Erst seit Mai dieses Jahres werden die Zivilfahnder gezielt und ausschließlich auf Brandstifter angesetzt. Zu einem Zeitpunkt also, als bereits weit über 1.000 Autos in Flammen aufgegangen waren.

Die Polizei bestreitet den Vorwurf. Aus der Behörde heißt es schlicht: „Die von Ihnen geschilderten ‘Hinweise aus Polizeikreisen‘ sind falsch.“ Wie, wann und in welcher Größenordnung die Polizei aber tatsächlich Zivilkräfte einsetzt, das sagt die Behörde auch nicht.

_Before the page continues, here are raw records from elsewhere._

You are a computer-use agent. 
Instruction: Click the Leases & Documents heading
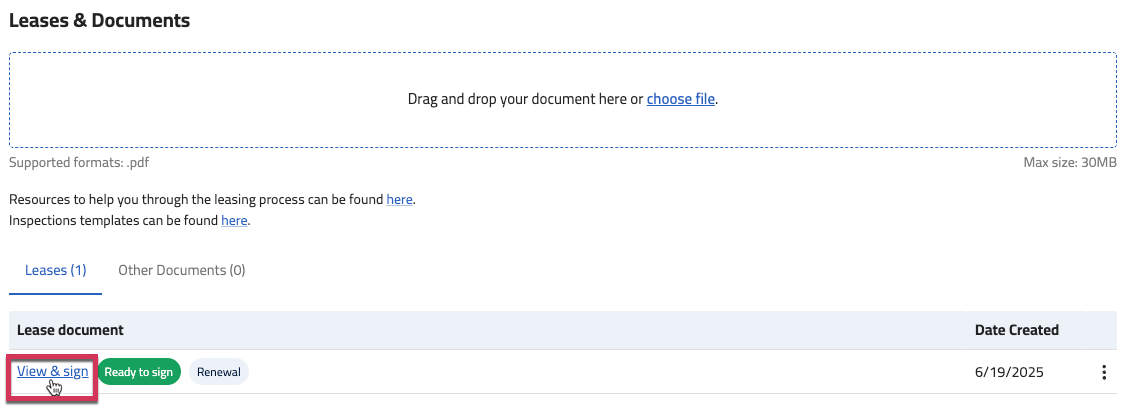coord(99,20)
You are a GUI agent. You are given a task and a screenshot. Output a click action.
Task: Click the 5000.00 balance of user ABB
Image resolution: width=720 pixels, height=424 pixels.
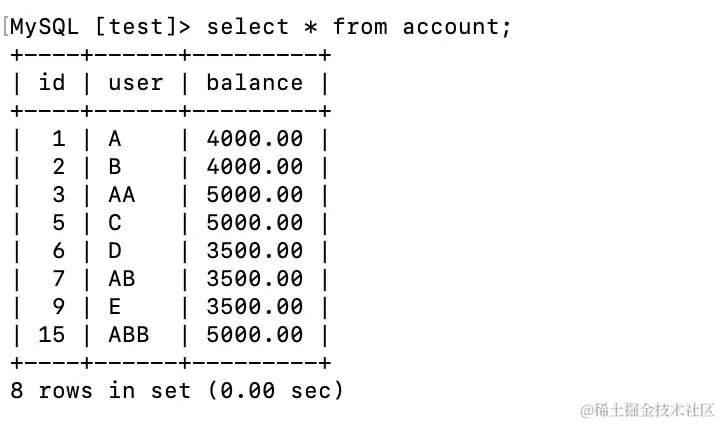coord(254,335)
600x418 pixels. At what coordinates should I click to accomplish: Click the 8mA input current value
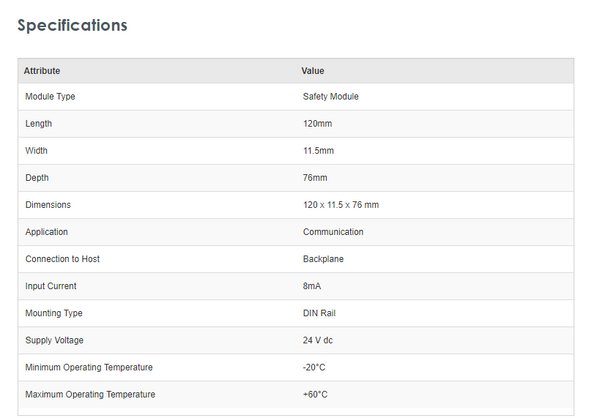pos(314,286)
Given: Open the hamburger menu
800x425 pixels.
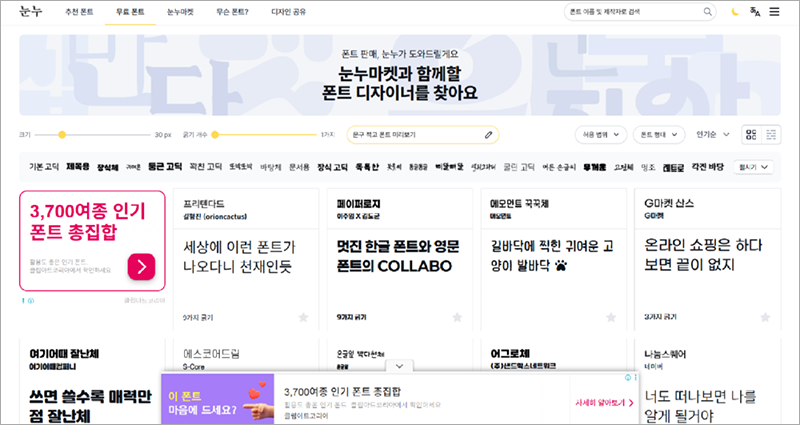Looking at the screenshot, I should [x=774, y=12].
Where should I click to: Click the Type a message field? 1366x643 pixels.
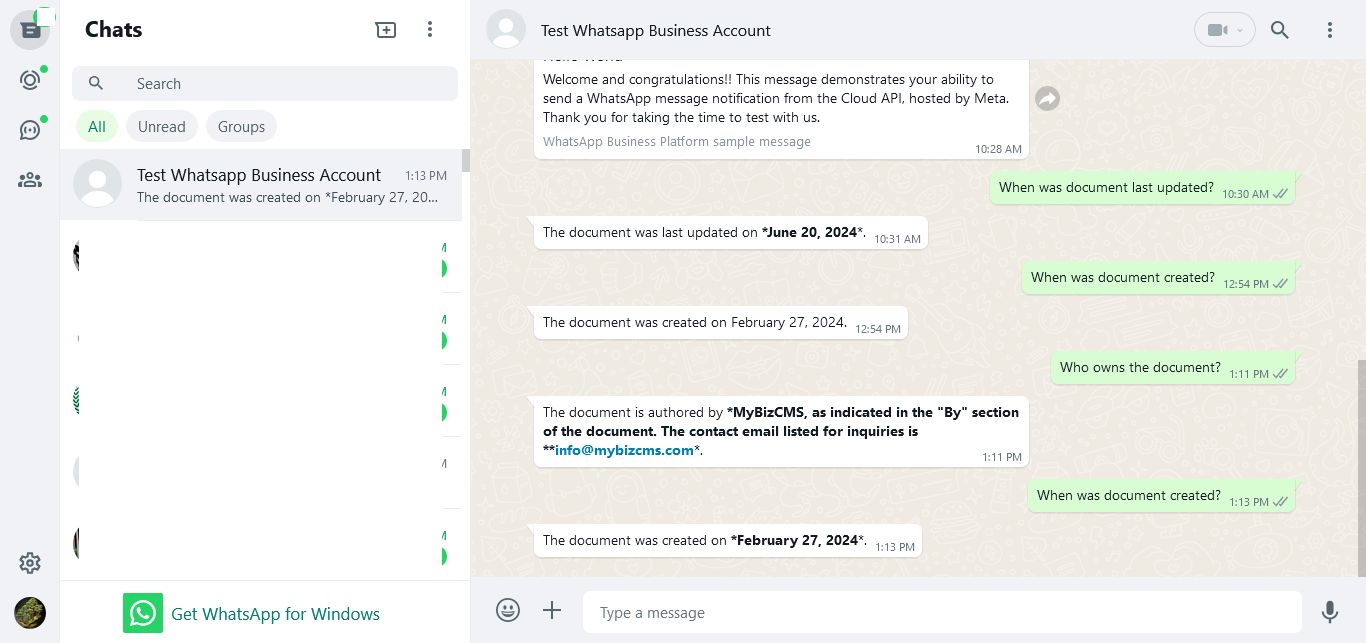tap(940, 613)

Vorwurf 3: Schleppende Spurenauswertung

Immerhin: Mitte Mai konnten Zivilbeamte eine junge Frau festnehmen. Sie soll versucht haben, ein Auto anzuzünden. Seitdem sitzt die 21-jährige Auszubildende in Untersuchungshaft. Doch ob sie dort zu Recht sitzt, ist selbst zwei Monate nach der Festnahme völlig unklar.

Denn ihre DNA-Spuren hat die zuständige Abteilung des Landeskriminalamtes bis heute nicht ausgewertet. Und zwar „Auf Grund fehlender Untersuchungskapazitäten“ – so steht es zumindest in der Ermittlungsakte, in einem Vermerk der Polizei, der der Redaktion KLARTEXT vorliegt. Fazit: Die Polizei-Führung hat bei der Bekämpfung der Brandanschläge zu spät und nicht konsequent genug reagiert.

Peter Trapp, früher selbst bei der Polizei und Abgeordneter der CDU. Er hat er eine konkrete Forderung: Eine Sonderkommission muss her.

Peter Trapp (CDU), Mitglied des Abgeordnetenhauses
„Eine Sonderkommission kann Informationen wesentlich besser sammeln, zusammen stellen und dann auch an die Kräfte, die vor Ort den Einsatz führen, weiter geben.“

Innensenator und Polizeipräsident halten eine Sonderkommission für überflüssig. Denn – immerhin - seit Anfang des Jahres laufen beim Landeskriminalamt alle Informationen zusammen.

Ehrhart Körting (SPD), Innensenator
„Wir haben sie deshalb beim Landeskriminalamt bei der dortigen Abteilung 5, das ist der Staatsschutz, konzentriert. Dort haben wir die Möglichkeit, jeder einzelnen Tat nachzugehen, soweit technische Möglichkeiten sind, soweit kriminaltechnische Untersuchungen laufen können und so weiter.“

Fachlich gesehen würde eine Sonderkommission also tatsächlich nicht viel bringen. Aber sie wäre ein Signal, dass die Polizei die Brandanschläge ernst nimmt. Doch davon hält der Senator wenig.

Ehrhart Körting (SPD), Innensenator
„Ich glaube, man muss sich davor hüten, irgendwelche Placebos zu machen.“

Placebos helfen nicht. Doch die allzu schlichte Botschaft: „Der Staatsschutz ermittelt“ und die dürftigen Ermittlungserfolge halten die Täter ganz offensichtlich auch nicht von weiteren Brandstiftungen ab.

Statt essen ist längst der Eindruck entstanden, dass die linksextremistische Szene in Berlin machen kann, was sie will.